Task inputs:
┌────────

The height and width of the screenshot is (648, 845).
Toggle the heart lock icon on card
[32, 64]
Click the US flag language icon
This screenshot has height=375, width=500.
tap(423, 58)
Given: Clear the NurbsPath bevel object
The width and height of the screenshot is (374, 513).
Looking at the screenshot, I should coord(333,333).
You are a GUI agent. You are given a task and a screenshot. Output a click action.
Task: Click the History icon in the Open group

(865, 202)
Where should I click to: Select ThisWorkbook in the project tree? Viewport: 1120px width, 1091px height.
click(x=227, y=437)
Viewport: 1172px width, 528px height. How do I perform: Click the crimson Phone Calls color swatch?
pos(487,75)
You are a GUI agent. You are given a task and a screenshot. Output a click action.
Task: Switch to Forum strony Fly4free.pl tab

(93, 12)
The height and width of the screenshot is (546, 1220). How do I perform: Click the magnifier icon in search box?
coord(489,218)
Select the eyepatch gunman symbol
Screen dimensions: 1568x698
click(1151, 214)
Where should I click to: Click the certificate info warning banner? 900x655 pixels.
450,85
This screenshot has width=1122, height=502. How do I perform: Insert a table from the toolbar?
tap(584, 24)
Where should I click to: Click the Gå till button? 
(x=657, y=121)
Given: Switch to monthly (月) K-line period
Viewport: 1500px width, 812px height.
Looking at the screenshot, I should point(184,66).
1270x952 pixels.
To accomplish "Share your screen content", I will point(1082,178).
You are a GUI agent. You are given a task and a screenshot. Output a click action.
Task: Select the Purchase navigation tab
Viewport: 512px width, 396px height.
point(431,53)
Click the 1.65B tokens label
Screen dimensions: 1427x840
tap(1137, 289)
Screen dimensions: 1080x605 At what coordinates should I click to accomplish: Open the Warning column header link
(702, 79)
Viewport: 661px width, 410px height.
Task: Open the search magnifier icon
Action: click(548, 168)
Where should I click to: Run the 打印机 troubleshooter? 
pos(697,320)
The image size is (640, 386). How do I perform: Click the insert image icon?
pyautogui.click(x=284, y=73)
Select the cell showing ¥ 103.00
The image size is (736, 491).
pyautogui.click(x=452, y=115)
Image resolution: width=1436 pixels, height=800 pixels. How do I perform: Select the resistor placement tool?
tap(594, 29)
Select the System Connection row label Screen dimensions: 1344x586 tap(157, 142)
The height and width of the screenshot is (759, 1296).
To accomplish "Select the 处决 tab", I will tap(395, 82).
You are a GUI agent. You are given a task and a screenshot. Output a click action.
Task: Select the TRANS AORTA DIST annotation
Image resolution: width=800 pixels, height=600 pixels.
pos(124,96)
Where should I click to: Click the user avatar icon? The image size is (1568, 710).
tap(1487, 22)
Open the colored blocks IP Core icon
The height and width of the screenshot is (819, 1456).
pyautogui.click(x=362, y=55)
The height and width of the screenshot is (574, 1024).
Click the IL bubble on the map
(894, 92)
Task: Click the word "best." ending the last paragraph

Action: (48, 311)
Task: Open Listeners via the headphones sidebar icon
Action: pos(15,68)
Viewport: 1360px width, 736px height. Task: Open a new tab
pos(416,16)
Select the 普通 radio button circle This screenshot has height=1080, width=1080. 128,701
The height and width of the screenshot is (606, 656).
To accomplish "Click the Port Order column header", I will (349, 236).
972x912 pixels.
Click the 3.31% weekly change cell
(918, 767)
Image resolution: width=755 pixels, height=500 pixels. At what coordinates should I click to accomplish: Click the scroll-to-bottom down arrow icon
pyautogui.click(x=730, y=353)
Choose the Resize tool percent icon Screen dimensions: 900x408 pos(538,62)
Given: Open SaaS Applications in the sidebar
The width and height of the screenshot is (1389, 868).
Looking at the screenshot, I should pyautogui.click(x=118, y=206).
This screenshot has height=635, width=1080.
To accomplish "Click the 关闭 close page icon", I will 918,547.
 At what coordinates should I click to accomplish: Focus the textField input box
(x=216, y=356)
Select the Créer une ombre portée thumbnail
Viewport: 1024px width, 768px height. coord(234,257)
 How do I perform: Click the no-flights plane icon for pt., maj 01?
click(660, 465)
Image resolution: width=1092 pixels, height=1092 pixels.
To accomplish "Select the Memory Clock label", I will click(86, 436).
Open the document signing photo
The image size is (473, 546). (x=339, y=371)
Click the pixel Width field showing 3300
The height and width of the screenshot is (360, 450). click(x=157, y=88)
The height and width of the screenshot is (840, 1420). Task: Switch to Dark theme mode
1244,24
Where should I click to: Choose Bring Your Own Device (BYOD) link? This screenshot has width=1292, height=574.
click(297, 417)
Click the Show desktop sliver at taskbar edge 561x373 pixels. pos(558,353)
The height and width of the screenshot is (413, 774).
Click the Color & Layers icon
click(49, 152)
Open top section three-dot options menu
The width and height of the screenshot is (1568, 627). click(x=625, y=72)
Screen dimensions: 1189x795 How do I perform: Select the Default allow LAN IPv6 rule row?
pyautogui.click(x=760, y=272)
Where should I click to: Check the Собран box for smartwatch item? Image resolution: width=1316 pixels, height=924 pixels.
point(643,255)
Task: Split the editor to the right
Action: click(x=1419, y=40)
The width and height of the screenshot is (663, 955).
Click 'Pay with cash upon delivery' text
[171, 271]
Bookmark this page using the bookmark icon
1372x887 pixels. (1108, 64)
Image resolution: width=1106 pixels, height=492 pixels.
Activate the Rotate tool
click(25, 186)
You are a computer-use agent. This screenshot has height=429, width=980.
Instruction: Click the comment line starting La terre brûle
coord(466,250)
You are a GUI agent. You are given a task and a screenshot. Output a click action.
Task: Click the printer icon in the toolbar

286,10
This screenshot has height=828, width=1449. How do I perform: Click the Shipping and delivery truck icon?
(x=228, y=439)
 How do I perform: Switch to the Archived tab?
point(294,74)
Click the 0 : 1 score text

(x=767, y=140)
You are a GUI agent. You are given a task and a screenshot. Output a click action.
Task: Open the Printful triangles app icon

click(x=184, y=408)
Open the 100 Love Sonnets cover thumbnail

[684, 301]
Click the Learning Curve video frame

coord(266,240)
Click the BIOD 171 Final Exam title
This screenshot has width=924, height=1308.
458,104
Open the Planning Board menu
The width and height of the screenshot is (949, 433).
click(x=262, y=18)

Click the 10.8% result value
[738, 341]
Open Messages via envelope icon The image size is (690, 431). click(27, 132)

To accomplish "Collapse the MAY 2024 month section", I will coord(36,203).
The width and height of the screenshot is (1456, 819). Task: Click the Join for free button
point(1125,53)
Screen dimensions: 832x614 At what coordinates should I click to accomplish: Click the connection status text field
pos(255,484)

└────────

What is expected: Each line that mentions the string "label" must be copied from the listing.

Solution below:
Click the 1.65B tokens label
Select the System Connection row label Screen dimensions: 1344x586 tap(157, 142)
To accomplish "Select the Memory Clock label", I will click(86, 436).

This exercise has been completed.